I am analysis RNAseq data using salmon quant to get TPM value, i used the cDNA file as reference transcriptome for my bacteria (sinorhizobium meliloti strain 1021) but salmon quant does not work(378 & 400 in my shared history), i tried salmon
quant with another cDNA file and worked (356 in my shared history), but did not work with my bacteria cDNA, could you please what is the problem with this file?
i attached the link of bacteria cDNA in ENSEMBL Dataset:
Yes, we’ll need to see all of the data in place inside your history to offer specific advice. You can post the share link back here, then unshare once we are done.
This guide includes most of the technical details that we’ll be helping to review.
Some guesses: You mention the reference transcriptome, but not the reference annotation. You will want to use both at the Salmon step if the goal is to run a tool like DESeq2 after. The features in the annotation will have common identifiers with the transcriptome fasta – so be sure to check that is true and simplify the fasta > title lines as needed.
Also, most people do not need to include the reference genome at this stage. But you can share what you have and explain a bit more about your goals as we walk through some suggestions.

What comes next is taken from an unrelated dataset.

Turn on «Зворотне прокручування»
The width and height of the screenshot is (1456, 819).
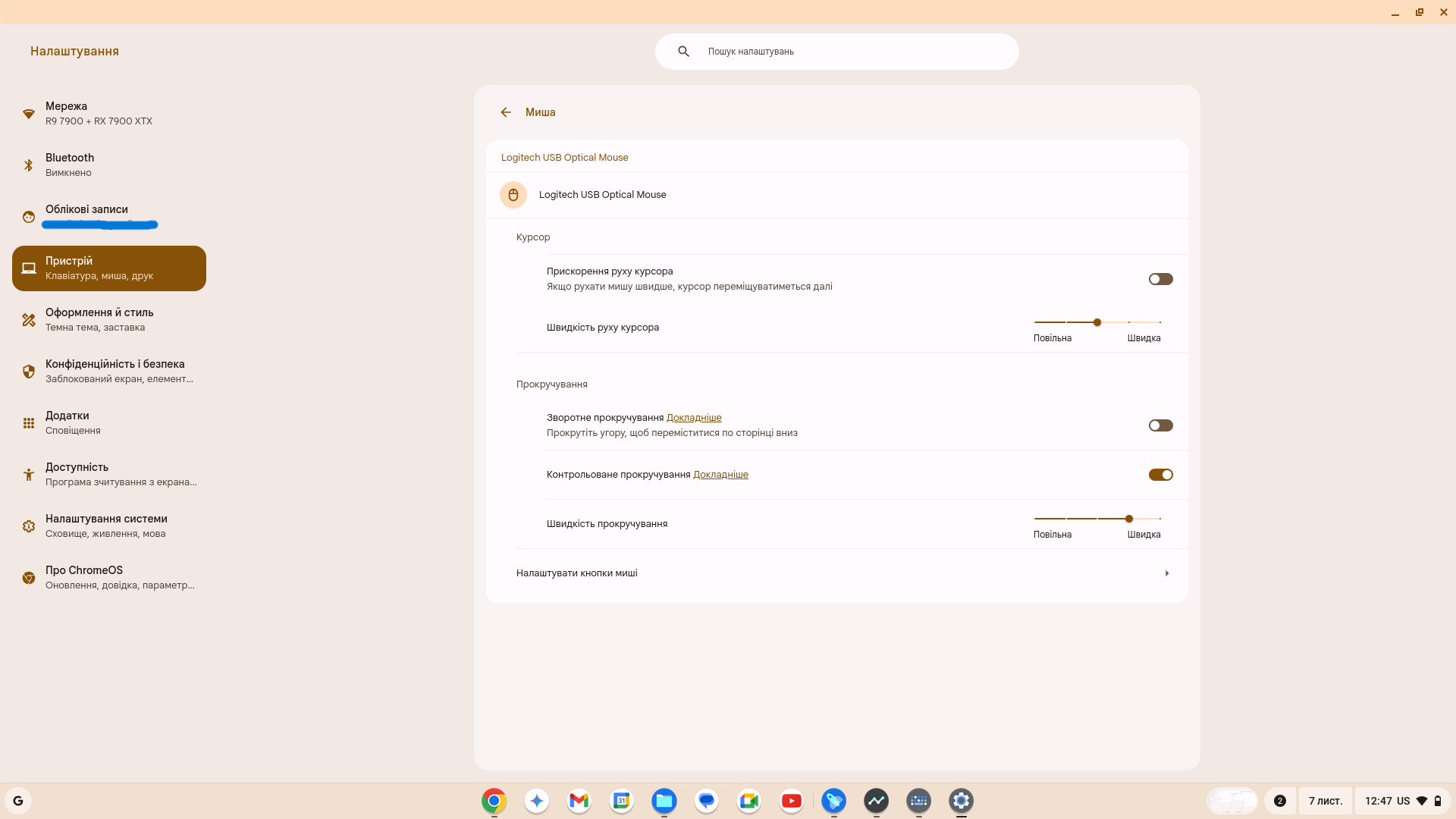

The tool is stating that it found two or more transcripts with the same sequence identifier. You should extract all the identifiers and count them up to find the duplicates. Then make adjustments. Don’t forget to also update your transcripts-to-genes mapping data too, or you will run into more problems with downstream steps.
Then this recent post has more about Salmon in general.
What to do from here
Double check that you do not have any sequences in your transcriptome that have the same name: the tool thinks that you have at least one duplicate, so at a minimum that needs to be solved.
Consider incorporating reference annotation at the Salmon step. You will need that “transcript-to-gene” mapping file when using DESeq2 later anyway. Both forms have details about what the data is and how it is formatted, and we have prior Q&A about it, but please ask more questions if you get stuck.
You have been manipulating your fasta file already to create the hybrid transcriptome but if that wasn’t in Galaxy, I can let you know that you can do that in Galaxy, too! Converting to a tabular format, making changes, then converting back to fasta format is a pretty common way to do this. Your GTF or tabular transcripts-to-gene data is already tabular.